Many of us wouldn’t dream of not using steroids for a significant COPD exacerbation. We put it on the same level as not giving antibiotics for pneumonia or not giving aspirin for a patient having a heart attack. Despite this deeply engrained belief, the data behind steroid use for COPD exacerbations is shockingly small. I suspect most of you would be surprised to know that I was a second year medical student when steroids were really shown to be beneficial for COPD exacerbations (and no, I wasn’t a second year medical student in the 1980’s)^1,2 . With this lack of data, there are many questions that have not been answered about steroid use for COPD exacerbations. Much of what we do, or actually ignore as you will see, is based upon consensus statements or small studies. The evidence for steroid use received a small boost in last months JAMA, although not as big of a boost as many of us would hope. In this blog I will review the evidence for steroid use, including the recent article. So read on as we look at a topic that should have overwhelming evidence, yet doesn’t!

1999 Finally Some Evidence for Steroid Use
Prior to 1999, using steroids for COPD exacerbations was the standard of care, mainly based upon Asthma studies showing benefit. There were small studies looking at COPD, but the primary end points measured were FEV1’s. While this maybe a marker for clinical improvement, it is not a truly significant patient important outcome. This changed in 1999 when two studies came out.
The first, and the best, was a study by Niewoehner from the VA¹. This was a randomized, double blinded study comparing a 2 or 8 week course of steroids vs placebo. Patients were followed for 6 months for the primary outcomes of death, intubation, re-hospitalizations, or need to intensify treatment. The steroid arms all received 125mg IV solu-medrol q6 hour for 72 hours followed by prednisone starting at 60mg daily. At that point the patients were either tapered over 8 or 2 weeks. Amazingly, the study consisted of only 271 participants (which turns out to be quite large for COPD trials...). This was mainly related to many patients getting excluded. The exclusion criteria included steroid use within the past 30 days, comorbidities making 1 year survival unlikely (not clearly defined), less than 30 pack year of smoking, age less than 50, asthma, FEV1 over 1.5, and inability to give consent. The randomization also had a few problems. The 8 week steroid and placebo arms had a higher percentage of smokers and past steroid use than the 2 week steroid arm. Also, the two steroid arms had a higher percentage of diabetics. Other than these three categories, the patients were similar.
The study was stopped one year early due to clear benefit in the steroid arms for COPD. The treatment arms had reduced hospital stay for COPD (1.2 days shorter) along with a reduction in the primary outcomes measured at 30 and 60 days. This benefit appeared to disappear by 6 months out, with the groups similar at that point. A couple of interesting notes from the study.

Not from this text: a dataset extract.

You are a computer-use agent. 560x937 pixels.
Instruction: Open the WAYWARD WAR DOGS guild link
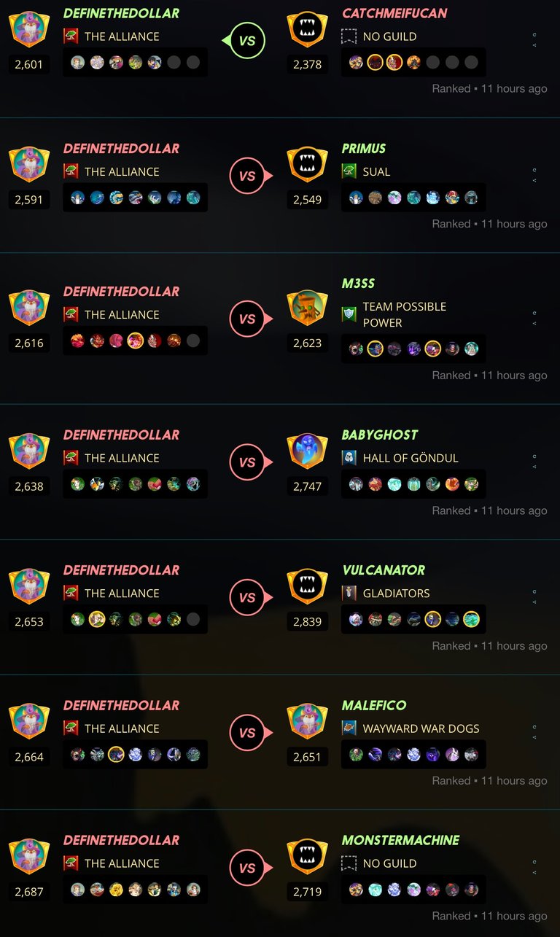click(x=421, y=728)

First is that there did not appear to be a benefit between the 2 and 8 week groups. The second is that while there was reduced hospital stays and readmissions for COPD in the steroid arm, there were increased non-COPD related hospital stays and readmissions for the steroid arm. The authors stated that these readmissions were not felt to be related to the steroids, but did not offer any further information.
I must admit that upon reviewing this study, I was rather disappointed. It was small, it had randomization problems, and the results bugged me (increased hospitalizations for the “other” category). It answered the question on whether steroids are beneficial for COPD exacerbations, but it also raised questions and concerns. I was hopeful that the other “big” COPD study in 1999 would be better. 
Get ready for even more disappointment!
The second study was by Davies et al, and was also a double blind, placebo controlled, randomized study. In this British study, a whopping 56 patients were either randomized to placebo (27 patients) or a 14 day course of 30 mg of daily prednisolone. To make matters worse, 6 patients dropped out, leaving a total of 50 patients. The steroid arm did show benefit, but I’m not sure a study of 50 people is worth spending more time on.

Oral Versus IV Steroids
The bioavailability is about the same for IV versus PO steroids³. With this knowledge, it would be reasonable to believe that PO should be equivalent to IV steroids. This has been shown to be the case in the pediatric asthmatic population, which is why the major organizations have recommended to use PO steroids for COPD exacerbations⁴. 
In 2007, a study from the Netherlands attempted to look at this question⁵. In a double blind, randomized study, 435 patients admitted with COPD exacerbations were given a five day course of 60mg IV or PO prednisolone. The primary outcomes were death, ICU admission, readmission, or the intensification of treatment. The results did not show any difference between IV and PO steroids when looking at the primary outcomes. While this study, in just reading the abstract, looks great and seems to really answer the question, there is a problem.
The study had a very difficult time recruiting patients. When I looked at the study design, I think I found the reason why. The study attempted to make sure that the patients were all treated similar, with the only variable being the steroid. All patients were placed on nebulizer treatments and antibiotics, as would be standard. The problem is that the patients were placed on a q6 hour schedule for the nebulizers! On our service, once the patient is doing well on q4 hour they are d/c’d home. We wouldn’t even admit a patient who could go with q6 hour nebulizers. So, for patients who do not have a severe COPD exacerbation, PO and IV are equivalent. That unfortunately wasn’t the question. 
Ugh, just more disappointment. Is there a COPD study that will not leave me disappointed? 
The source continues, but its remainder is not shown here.